▸ Task: Below are the records; count the lines in which "computer" occurs and report only that number.

'''

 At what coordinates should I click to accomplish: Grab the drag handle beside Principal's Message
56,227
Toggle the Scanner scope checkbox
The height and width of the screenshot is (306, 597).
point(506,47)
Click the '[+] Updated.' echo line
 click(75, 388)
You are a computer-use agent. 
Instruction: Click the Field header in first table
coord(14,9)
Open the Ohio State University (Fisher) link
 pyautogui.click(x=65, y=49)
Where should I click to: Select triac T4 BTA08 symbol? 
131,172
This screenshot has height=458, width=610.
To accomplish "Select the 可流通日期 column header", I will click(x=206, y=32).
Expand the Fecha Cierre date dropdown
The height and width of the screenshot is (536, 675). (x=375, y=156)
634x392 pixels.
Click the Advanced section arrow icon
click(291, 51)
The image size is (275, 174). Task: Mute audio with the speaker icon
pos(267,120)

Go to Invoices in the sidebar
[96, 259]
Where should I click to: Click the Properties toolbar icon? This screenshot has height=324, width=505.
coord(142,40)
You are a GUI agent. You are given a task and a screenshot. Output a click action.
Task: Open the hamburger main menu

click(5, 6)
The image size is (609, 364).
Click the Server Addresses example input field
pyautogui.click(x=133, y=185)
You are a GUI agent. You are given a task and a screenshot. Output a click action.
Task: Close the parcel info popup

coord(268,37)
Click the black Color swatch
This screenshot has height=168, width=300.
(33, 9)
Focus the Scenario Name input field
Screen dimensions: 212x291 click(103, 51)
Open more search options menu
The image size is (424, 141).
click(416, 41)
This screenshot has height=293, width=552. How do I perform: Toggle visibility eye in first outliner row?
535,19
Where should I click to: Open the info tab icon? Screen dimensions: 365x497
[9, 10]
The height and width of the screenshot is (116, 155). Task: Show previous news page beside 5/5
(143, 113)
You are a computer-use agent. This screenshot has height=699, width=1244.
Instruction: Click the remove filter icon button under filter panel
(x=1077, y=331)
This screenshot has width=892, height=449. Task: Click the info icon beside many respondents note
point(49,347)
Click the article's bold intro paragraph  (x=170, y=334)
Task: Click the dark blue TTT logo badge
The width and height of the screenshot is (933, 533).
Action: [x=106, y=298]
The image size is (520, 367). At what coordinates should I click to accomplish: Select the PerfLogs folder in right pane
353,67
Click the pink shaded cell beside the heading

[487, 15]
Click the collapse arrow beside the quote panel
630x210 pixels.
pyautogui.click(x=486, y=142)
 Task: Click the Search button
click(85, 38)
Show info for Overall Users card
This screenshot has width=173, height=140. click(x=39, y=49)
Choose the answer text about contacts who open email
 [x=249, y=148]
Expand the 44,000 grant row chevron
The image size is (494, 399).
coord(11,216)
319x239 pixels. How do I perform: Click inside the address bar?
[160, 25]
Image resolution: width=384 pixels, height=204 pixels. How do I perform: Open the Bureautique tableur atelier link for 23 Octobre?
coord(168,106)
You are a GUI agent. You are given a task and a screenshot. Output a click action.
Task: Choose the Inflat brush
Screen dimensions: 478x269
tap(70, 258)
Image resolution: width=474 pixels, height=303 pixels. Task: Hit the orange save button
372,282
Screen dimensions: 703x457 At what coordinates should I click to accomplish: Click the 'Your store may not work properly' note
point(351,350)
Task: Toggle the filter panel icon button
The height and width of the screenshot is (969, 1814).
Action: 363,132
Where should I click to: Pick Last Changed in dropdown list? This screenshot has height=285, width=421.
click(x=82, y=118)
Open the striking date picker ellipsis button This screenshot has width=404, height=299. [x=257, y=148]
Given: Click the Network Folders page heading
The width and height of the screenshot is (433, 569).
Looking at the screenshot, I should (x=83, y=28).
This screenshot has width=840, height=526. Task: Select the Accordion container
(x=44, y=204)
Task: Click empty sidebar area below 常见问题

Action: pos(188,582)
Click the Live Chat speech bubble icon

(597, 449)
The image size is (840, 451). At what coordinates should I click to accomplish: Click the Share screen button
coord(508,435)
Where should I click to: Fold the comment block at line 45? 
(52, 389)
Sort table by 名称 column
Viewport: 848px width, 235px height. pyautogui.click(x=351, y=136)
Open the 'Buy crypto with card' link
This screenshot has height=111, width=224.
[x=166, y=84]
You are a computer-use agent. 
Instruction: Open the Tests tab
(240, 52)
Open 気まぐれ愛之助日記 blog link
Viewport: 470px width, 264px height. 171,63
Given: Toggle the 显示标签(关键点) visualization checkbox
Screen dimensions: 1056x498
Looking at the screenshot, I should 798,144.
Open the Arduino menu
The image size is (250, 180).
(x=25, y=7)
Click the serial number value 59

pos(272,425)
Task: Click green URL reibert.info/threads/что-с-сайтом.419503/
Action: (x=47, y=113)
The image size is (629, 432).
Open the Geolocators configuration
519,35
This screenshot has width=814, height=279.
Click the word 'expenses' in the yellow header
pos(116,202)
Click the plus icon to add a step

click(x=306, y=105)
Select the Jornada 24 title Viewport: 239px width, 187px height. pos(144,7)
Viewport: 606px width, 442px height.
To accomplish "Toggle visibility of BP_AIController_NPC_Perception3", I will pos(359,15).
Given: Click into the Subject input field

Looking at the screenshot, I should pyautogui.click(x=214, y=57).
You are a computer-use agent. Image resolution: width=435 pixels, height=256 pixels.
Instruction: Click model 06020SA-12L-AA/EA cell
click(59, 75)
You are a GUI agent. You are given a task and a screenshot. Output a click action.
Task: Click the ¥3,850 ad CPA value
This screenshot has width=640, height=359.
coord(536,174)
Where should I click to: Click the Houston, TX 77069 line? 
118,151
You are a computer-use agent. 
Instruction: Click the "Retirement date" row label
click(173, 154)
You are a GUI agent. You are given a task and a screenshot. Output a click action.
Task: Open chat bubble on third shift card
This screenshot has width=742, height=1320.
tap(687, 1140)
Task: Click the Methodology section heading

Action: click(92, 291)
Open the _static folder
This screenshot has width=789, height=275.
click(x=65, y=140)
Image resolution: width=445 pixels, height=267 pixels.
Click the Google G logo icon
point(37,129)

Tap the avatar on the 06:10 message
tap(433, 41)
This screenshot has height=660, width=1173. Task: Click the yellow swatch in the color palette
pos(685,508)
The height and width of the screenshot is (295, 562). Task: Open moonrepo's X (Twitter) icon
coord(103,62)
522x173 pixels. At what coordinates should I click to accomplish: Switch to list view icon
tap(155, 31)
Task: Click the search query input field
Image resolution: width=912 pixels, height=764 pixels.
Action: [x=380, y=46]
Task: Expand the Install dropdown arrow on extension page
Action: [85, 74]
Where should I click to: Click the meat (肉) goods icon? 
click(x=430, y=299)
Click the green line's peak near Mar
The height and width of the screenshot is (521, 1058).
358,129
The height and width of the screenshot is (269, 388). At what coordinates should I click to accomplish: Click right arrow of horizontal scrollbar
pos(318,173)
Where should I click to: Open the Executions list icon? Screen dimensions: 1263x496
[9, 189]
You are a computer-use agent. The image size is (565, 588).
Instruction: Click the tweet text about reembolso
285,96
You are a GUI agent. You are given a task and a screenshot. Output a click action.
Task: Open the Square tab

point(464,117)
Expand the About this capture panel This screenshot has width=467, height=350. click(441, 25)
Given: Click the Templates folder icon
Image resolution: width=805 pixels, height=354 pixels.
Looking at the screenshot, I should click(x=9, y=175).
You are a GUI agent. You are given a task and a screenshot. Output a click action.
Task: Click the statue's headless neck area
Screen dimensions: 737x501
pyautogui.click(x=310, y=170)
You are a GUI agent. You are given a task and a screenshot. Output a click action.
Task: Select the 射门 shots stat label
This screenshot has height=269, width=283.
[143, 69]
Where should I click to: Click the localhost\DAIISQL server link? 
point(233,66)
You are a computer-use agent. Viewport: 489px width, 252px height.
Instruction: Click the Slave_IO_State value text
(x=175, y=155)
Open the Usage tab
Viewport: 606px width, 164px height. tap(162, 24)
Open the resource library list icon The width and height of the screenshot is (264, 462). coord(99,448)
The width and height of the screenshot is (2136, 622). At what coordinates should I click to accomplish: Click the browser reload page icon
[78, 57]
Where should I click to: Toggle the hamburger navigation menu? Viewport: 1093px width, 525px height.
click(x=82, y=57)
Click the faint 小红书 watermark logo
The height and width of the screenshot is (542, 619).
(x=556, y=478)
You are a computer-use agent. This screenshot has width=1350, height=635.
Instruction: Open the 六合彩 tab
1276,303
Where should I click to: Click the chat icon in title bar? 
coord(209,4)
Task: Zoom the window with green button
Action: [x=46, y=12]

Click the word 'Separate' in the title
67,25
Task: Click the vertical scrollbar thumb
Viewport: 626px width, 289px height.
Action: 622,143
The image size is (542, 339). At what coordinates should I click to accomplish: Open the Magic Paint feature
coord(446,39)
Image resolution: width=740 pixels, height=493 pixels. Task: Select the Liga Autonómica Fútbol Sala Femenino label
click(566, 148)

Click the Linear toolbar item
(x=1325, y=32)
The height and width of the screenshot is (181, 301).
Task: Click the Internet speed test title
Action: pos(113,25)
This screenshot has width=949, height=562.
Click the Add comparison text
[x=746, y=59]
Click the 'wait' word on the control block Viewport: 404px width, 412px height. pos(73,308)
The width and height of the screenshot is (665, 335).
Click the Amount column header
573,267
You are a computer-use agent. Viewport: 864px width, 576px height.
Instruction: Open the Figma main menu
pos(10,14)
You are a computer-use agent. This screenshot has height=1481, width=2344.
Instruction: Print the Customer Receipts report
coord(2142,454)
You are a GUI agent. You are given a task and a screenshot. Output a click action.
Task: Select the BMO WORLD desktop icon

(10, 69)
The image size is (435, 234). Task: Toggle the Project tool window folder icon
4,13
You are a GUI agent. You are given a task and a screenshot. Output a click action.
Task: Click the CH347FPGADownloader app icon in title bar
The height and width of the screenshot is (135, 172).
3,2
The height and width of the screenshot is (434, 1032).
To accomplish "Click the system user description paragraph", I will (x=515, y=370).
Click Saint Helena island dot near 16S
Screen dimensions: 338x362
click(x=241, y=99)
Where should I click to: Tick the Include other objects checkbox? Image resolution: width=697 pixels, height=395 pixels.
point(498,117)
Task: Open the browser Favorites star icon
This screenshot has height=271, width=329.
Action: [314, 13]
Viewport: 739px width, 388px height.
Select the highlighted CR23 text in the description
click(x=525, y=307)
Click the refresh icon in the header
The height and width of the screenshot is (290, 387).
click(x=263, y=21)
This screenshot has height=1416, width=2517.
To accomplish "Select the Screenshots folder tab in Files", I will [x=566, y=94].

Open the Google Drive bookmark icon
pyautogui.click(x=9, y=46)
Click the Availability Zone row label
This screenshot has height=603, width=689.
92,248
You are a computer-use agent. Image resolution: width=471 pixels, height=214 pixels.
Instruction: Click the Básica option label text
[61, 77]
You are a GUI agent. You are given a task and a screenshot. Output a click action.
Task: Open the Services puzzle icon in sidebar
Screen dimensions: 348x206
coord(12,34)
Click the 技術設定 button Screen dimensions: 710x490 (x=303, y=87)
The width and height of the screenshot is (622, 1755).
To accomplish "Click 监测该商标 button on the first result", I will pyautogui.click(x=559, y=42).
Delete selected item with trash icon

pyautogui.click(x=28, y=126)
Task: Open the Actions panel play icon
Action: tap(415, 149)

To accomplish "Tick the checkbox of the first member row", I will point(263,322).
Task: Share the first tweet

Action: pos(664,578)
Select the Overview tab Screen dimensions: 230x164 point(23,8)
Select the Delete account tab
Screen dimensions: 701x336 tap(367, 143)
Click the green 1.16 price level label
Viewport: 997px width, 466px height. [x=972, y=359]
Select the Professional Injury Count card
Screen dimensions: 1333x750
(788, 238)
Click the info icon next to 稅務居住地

'''

▸ Task answer: 11